Recruiting the Supremes
01 March 2013
There are three new justices of the Supreme Court – Lord Justice Hughes, Lord Justice Toulson and Lord Hodge. Lady Hale remains the only women.
Adam Wagner has written ‘Attack of the Clones: Supreme Court keeps its white male first eleven’. He argues that the current system of appointments being decided by an ‘opaque commission consisting of senior judges’ is unsatisfactory.
I agree. But designing a good appointment system is quite difficult.
The vast majority of judges are appointed by the Judicial Appointments Commission. They, broadly, apply a three stage system. A written test, in which candidates are presented with a legal problem, some legal material and some questions under exam conditions. An initial sift is applied based on the results of this. The successful candidates are then assessed via a role-play exercise in which they act as a judge in a fictional case using actors and an interview. The final decision is made on the basis of the candidates performance in all three stages.
All in all, I think this is a fairly good system. It’s certainly better than the old ‘tap-on-the-shoulder’ method.1
But I don’t think it would be a good way of appointing to the Supreme Court.
The JAC system is decent at identifying people who would be good judges and eliminating people who would be bad judges. The problem is that the pool of people who conceivably might be appointed to the Supreme Court is made up of good judges, and doesn’t contain anyone who would be a bad judge.

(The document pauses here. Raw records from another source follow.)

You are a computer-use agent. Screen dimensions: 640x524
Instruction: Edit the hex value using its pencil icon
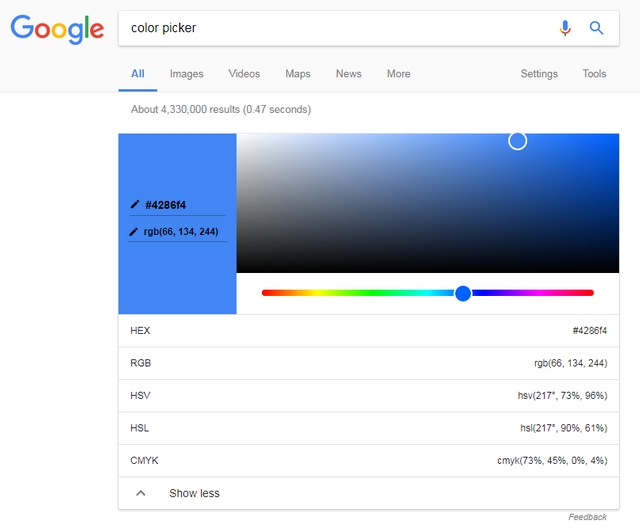pyautogui.click(x=135, y=205)
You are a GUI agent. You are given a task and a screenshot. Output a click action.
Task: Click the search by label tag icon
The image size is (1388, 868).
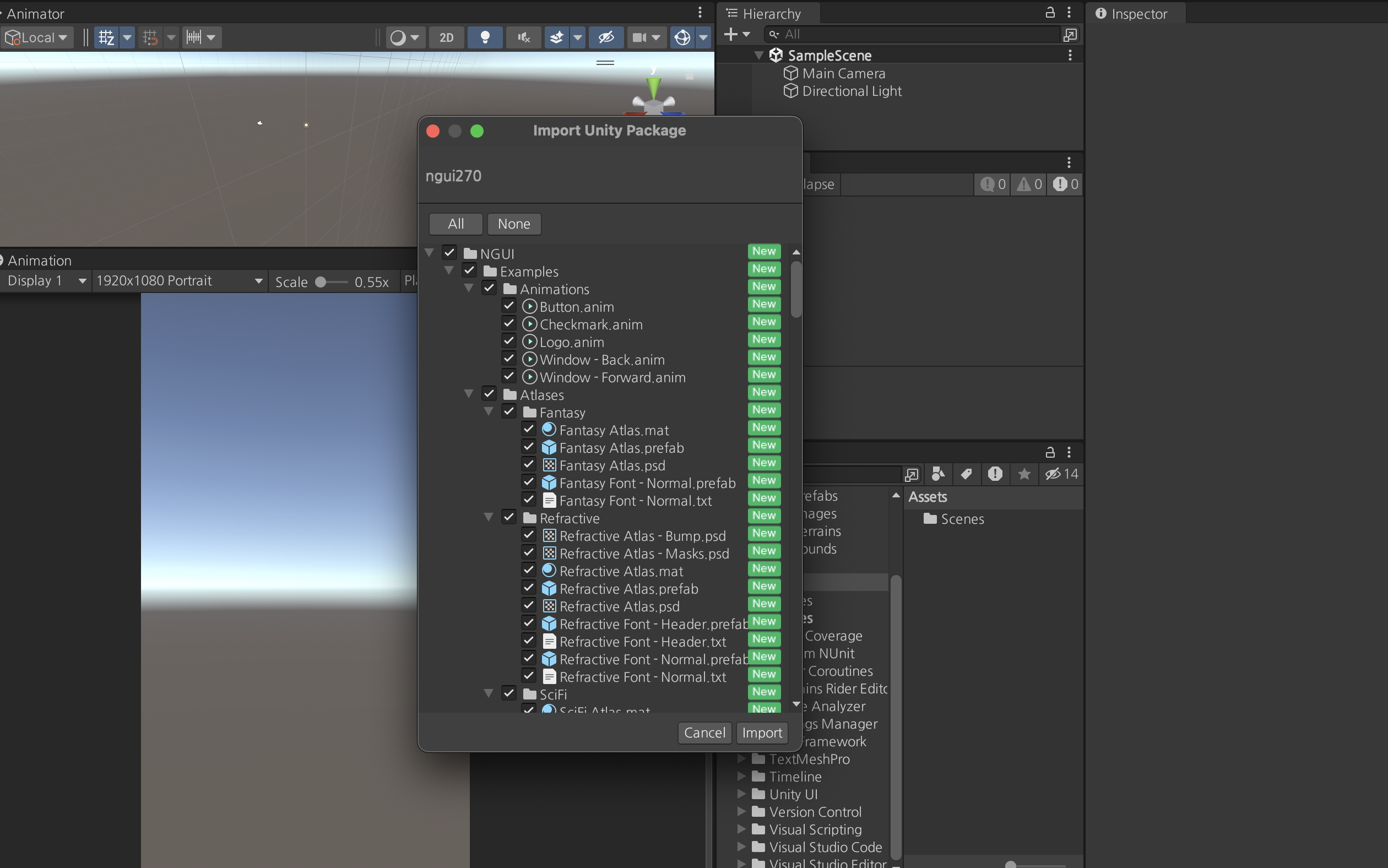point(966,474)
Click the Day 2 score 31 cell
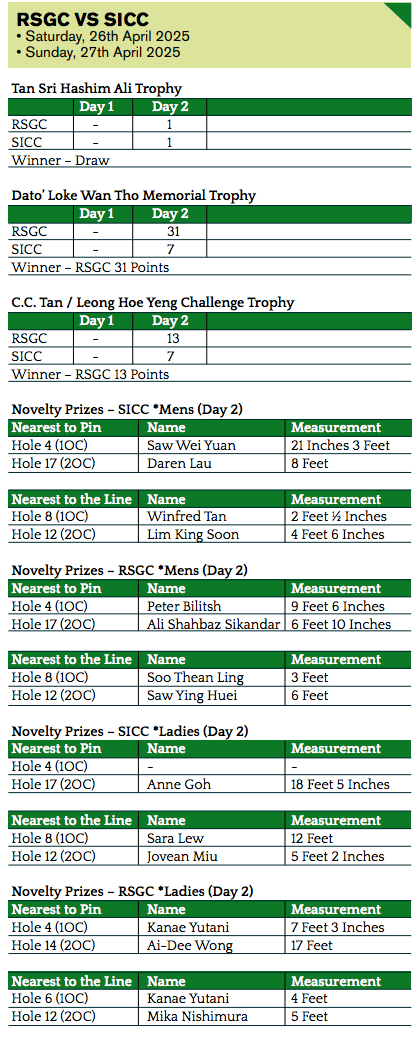This screenshot has width=418, height=1044. (170, 232)
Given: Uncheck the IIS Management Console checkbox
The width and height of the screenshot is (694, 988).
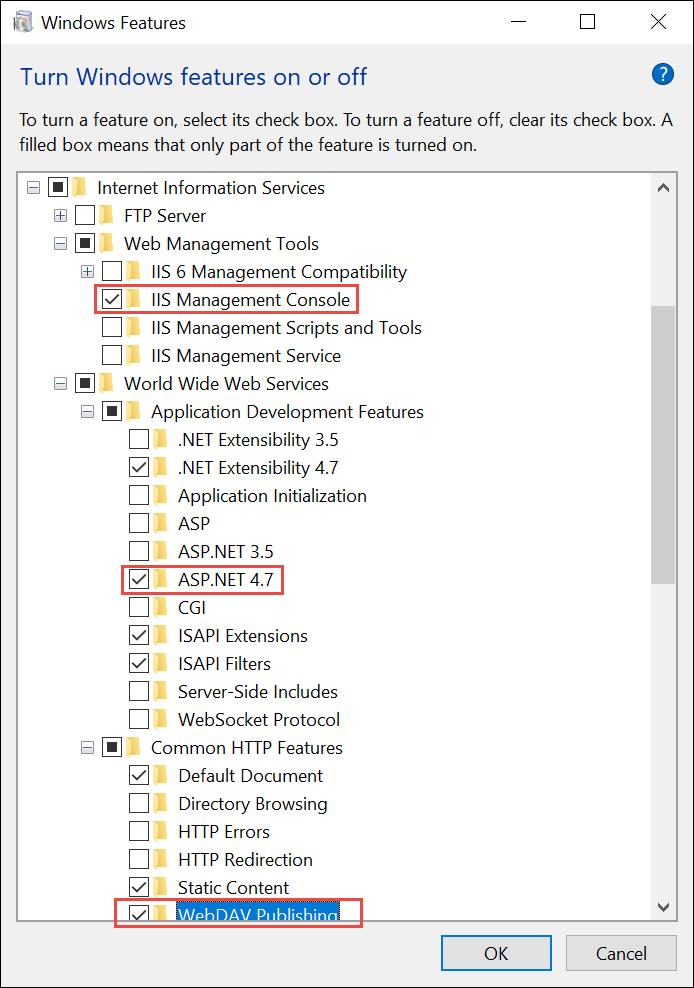Looking at the screenshot, I should pyautogui.click(x=112, y=300).
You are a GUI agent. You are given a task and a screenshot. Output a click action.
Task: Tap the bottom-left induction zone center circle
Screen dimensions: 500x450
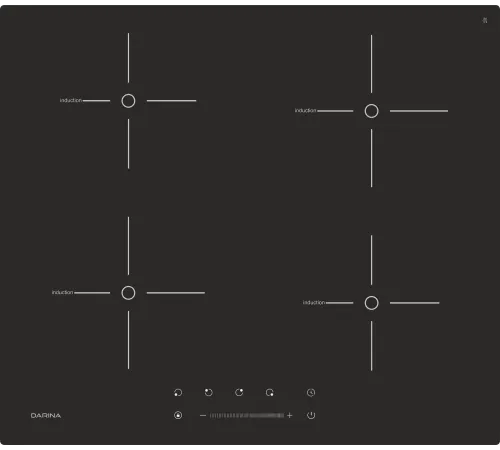(x=128, y=293)
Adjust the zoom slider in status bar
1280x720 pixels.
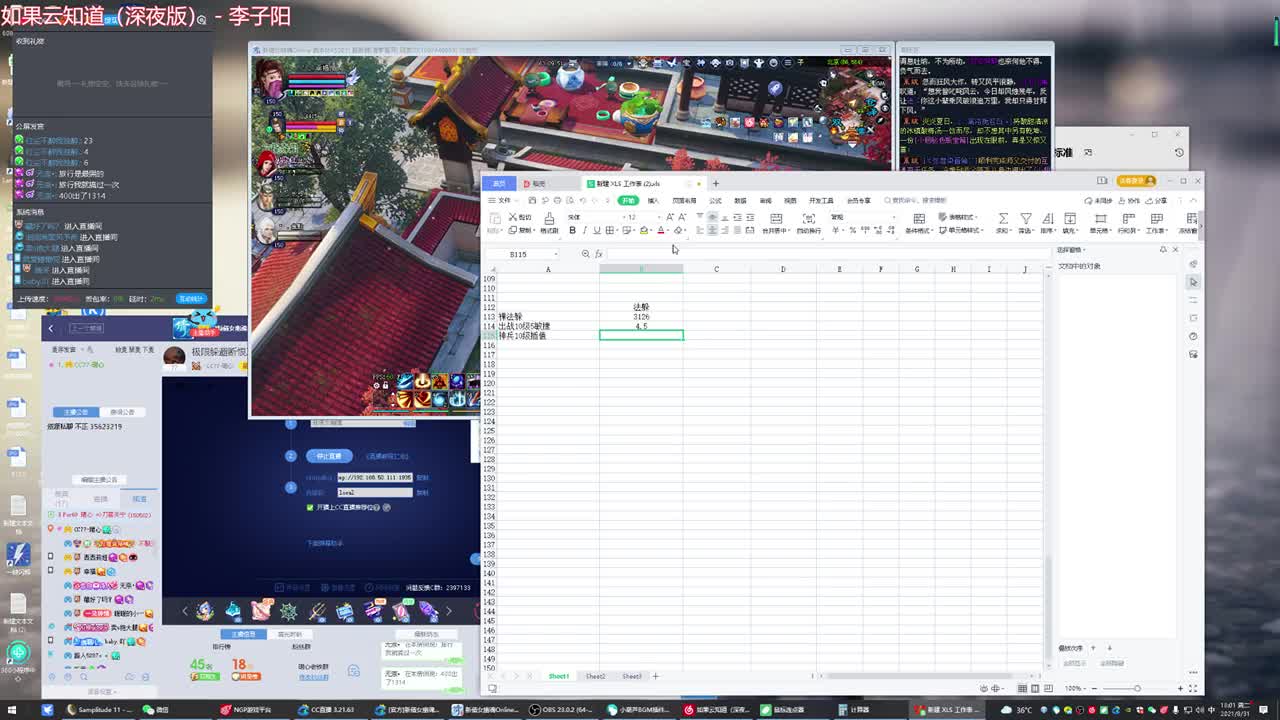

The vast majority of Court of Appeal Judges would do a perfectly good job in the Supreme Court. But the test for appointment to the Supreme Court shouldn’t be ‘Is this person good?’ Or even ‘Is this person extremely good?’ The Supreme Court is the summit of the UK judicial system. You’re trying to identify the people who have that spark of brilliance that puts them a step ahead, even of the high standards in the Court of Appeal.
That’s always going to be difficult. It’s more like awarding something like a Nobel Prize than a conventional appointment decision. I think it’s unlikely to come through in something that looks like the JAC selection method. It’s simply not what it’s designed to do.
Adam suggests a much more open process, including the possibility of committee hearings. As he predicts, this fills me with horror. First, I think it would inevitably lead to the sort of politicization of the judiciary that plagues the US system. Second, even if it didn’t, I don’t think it would be a good way of selecting the right people. The ability to engage in a public symposium on the law isn’t the same as the the ability to be a good Supreme Court Judge.
My own stab at a decent system would be a detailed person specification, which included the need to maintain a balance of expertise and experience across the court. I’d invite candidates to apply by presenting a body of work (which would normally be judgments they’d delivered but could also include work as a practitioner or academic). An independent body (probably the JAC) would make the decision on the basis of the submitted work, and a series of interviews – but with the weight on the body of work. Membership of the selection panel would be public. It would include judges, practitioners and other interested parties, such as academics.2
This would, of course, be imperfect. But one advantage of appointing to the Supreme Court is that a good candidate should have already demonstrated their potential. The nature of judging is that much of that work is available to consider. By focusing on analysis of a self-selected portion of that, rather than the subjectiveness of a more general impression of an individual by their colleagues or the inevitably partial and limited information from interview, I’d hope to get close to the best possible decision.
None of this answers Adam’s second point, which is the current system accepts the convenient fiction that the judges have no politics. Of course, they do – at least in the small ‘p’ sense. Different lawyers and judges have different philosophies of life, different approaches to the law and different experiences. Although they try hard to put these aside, they can be important to their decisions.
My own view though, is that attempting to examine these sorts of views during an appointment process or to use appointment decisions to achieve any sort of balance is a bad idea. Better to strive for an open, fair and meritocratic system and to allow the random element to give us a balance of different backgrounds and views.